John Deere Auto Unload Wrap Up
We recently wrapped up a two-year project with John Deere focusing on their autonomous unload system. While much of it is still confidential, some has now been published under a provisional patent, and we wanted to share a bit of Vyn Lab’s role in the project.
This project has been a collaboration between Purdue Agronomy, Ag and Bio Engineering, Mechanical Engineering, Aerospace Engineering, and John Deere Global. Each department handled a different aspect of the project with Agronomy focusing on field setup and layout, hardware implementation, and testing and data collection. Ag and Bio Engineering headed up the hardware development and implementation and planned and executed the data collection and testing. Mechanical and Aerospace engineering developed extensive software and programming to execute main functions with the hardware setup. This collaboration helped us accomplish some impressive results in a short period of time. A lot of hard-working graduate students deserve credit for really pushing themselves and making this project a success.

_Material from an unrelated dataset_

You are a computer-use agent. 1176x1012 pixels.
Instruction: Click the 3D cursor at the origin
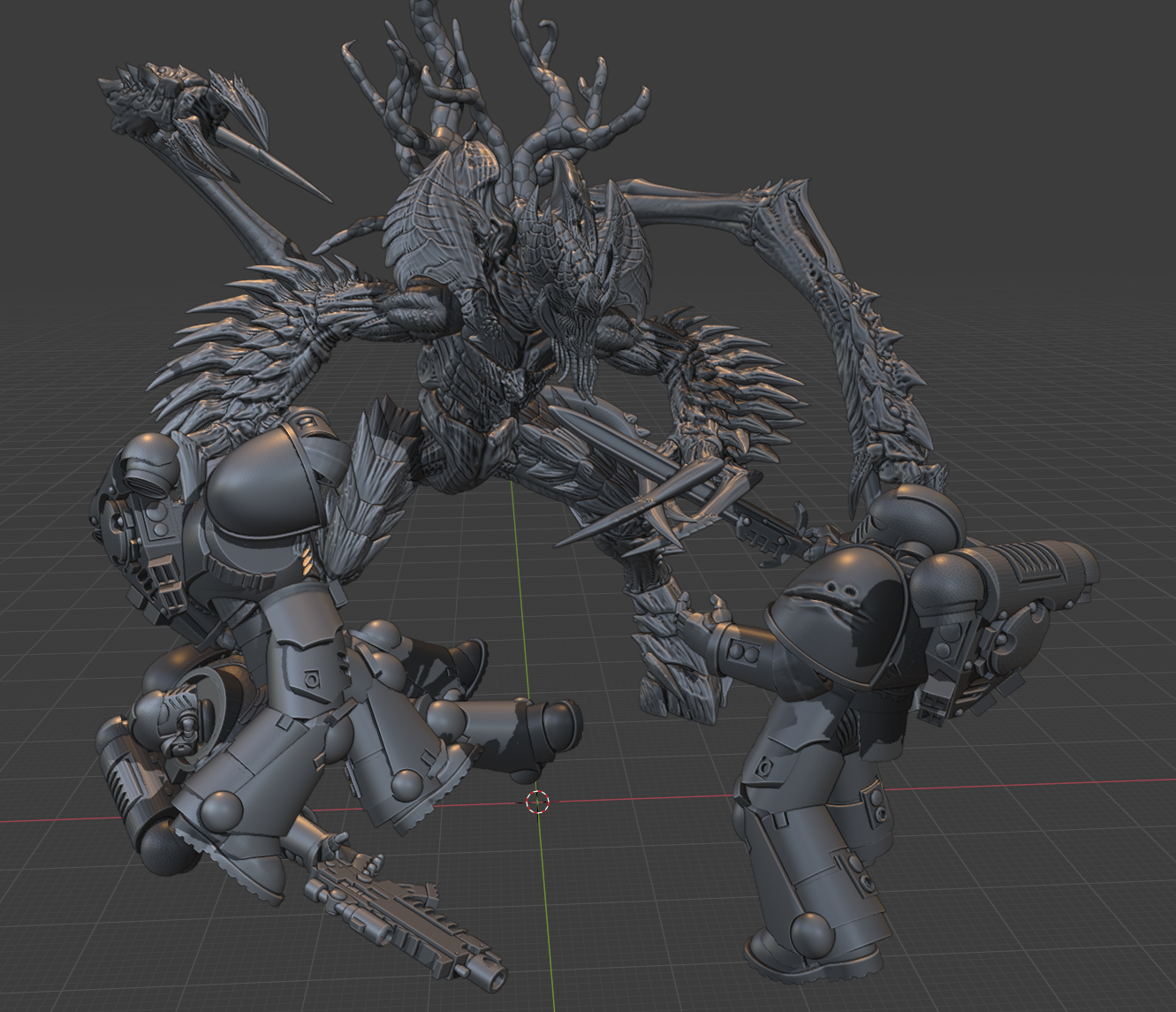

So, what was this project we were working on? Over the course of two years, we were working with John Deere to develop their auto unload system for combine and grain cart. What does this mean? Let’s start with what currently happens in fields all across the country at harvest time. As a farmer harvests a field, the grain cart’s job is to relay harvested grain from the combine to the trucks at the edge of the field. The grain cart will approach the combine, and if the conditions are right, the combine operator will unload the combine onto the grain cart while still harvesting. Unloading on the go is the most efficient way to maximize the movement of grain away from the field, while still keeping harvest moving. The less time the combine is stopped the better. However, there are a whole host of logistical problems with unloading on the go. The combine operator and grain cart operator must match speed to prevent any spills. The grain cart driver needs to stay exactly parallel with the combine, and the combine operator must be able to vary their speed to fill the length of the grain cart, all while continuing to safely and accurately harvest the crop in front of them. Enter, our autonomous harvest project.
John Deere already has some tools in place that make this system easier for the combine and grain cart operators, mainly, machine sync. This tool allows the combine operator to set a “home point” for the grain cart to pair with. The grain cart operator simply approaches this home point, engages the system, and machine sync takes over and keeps the combine and grain cart in the set relative positions to each other. The combine operator also has the option to push a nudge forward or backward button, within machine sync to change the relative position and fill the length of the cart.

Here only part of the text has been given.